After the feast, there is more to the service, including a third and fourth cup of wine, a number of songs, and quotations from the Psalms, always treacherous territory for a translator because they have been done so well. Still, Englander succeeds with some of this (p. 101):
Shed your wrath upon the nations that do not recognize You, and on the kingdoms that will not proclaim Your name. For they devoured Jacob, and his dominion they laid bare. Pour upon them Your indignation and let Your rage engulf them. Pursue them in anger and annihilate them from under the heavens of the Lord.
In other places I find myself wishing for a more traditional version. Here’s Englander (p. 82):
He raises up the impoverished from dust,
from rubbish heaps. He lifts the poor,
To seat them with princes,
among the noblemen of His realm,
He restores the barren of the house,
and a mother of children rejoices.
And here is a very slight update of the great King James Version (Psalm 113):
He raises up the poor out of the dust and lifts the needy out of the dunghill,
That he may set him with princes, even with the princes of his realm,
He makes the barren woman keep house, and be a joyful mother of children.
Jonathan Safran Foer, in the April 1 New York Times, touted his new Haggadah with a quite unfair comparison. He mentioned that there have been 7,000 or so versions, but he only compares this one to the little Haggadah given out for free by the millions by the makers of Maxwell House Coffee. That one is comforting to people because it is traditional, convenient, and you can’t beat the price. Nevertheless I agree with Foer that it should be retired and replaced with something vibrant and new. Perhaps a more fair comparison would be to some of the versions I’ve mentioned above.

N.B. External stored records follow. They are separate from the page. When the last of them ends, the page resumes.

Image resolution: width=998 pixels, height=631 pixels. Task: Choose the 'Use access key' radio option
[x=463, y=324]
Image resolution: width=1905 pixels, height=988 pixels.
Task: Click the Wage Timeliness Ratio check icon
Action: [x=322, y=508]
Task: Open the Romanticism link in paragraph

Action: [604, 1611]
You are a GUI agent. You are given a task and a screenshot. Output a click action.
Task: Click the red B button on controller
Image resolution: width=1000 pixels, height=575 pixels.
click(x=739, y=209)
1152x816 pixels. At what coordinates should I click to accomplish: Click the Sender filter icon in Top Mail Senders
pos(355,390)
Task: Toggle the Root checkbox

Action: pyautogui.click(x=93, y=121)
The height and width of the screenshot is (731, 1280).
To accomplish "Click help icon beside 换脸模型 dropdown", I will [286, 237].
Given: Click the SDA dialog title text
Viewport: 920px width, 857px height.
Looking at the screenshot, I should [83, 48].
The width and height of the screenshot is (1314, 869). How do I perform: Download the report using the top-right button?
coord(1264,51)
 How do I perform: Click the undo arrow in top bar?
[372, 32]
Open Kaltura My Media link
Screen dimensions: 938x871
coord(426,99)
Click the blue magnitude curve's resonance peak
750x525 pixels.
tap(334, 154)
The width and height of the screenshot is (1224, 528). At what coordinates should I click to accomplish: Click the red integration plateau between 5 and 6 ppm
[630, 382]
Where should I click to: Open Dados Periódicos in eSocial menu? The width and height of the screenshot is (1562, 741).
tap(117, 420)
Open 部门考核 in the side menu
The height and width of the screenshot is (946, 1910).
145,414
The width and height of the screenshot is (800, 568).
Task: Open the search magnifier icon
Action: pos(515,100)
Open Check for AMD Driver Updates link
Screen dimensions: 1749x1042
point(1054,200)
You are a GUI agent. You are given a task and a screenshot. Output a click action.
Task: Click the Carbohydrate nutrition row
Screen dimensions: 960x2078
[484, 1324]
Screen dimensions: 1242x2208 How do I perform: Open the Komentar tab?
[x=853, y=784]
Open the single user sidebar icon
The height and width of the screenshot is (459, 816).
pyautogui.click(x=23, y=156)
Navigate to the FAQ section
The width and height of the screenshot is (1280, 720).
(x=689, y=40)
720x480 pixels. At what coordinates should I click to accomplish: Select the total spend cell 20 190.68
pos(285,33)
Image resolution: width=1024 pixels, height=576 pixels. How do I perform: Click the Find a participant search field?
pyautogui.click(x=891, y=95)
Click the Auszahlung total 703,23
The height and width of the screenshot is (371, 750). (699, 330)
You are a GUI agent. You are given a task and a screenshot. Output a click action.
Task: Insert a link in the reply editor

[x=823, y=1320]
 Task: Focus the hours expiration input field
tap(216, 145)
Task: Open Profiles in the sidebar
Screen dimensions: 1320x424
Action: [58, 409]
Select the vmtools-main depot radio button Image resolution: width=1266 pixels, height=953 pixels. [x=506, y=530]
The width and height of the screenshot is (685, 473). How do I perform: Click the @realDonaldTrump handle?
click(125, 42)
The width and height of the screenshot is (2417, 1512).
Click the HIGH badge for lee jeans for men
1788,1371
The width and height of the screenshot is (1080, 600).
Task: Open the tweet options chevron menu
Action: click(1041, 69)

Graphically, this is a beautiful book and would make a beautiful gift. I will enjoy having it in my library. Practically, I don’t see it at most people’s seder tables. At $30, it’s too expensive for larger groups, and its oversized format will cause many a spilled glass of wine and clash of elbows, especially when it’s turned to read the commentaries. Also, it has no transliterations—a spelling out of key Hebrew prayers and songs in English letters—which will tend to make non-Jews and Jews who can’t read Hebrew feel left out. The absence of any attempt to make the translation more gender-neutral will also not make women and girls feel optimally welcomed.
All that said, my favorite Haggadahs are out of print, and I wish there were more choices. I’ll continue with my old ones, modified with various additions—excerpts from MLK’s “I Have a Dream" speech, for instance, and Yiddish and Judeo-Spanish versions of the Four Questions—and hope for better versions in the future. If you’re looking, there are many good things online, and you can mix and match and add things of your own if you’re not too strict. For a religiously correct touchstone, find a version on an Orthodox Jewish website and work from there. Or, you can always fall back on that old standby from Maxwell House.
The main thing is to celebrate freedom. Whether you think God or people are responsible, there is nothing sweeter than liberation. Slavery takes a different form in every generation, and the Haggadah in every version reminds us to resist, not just for ourselves but on behalf of all who suffer.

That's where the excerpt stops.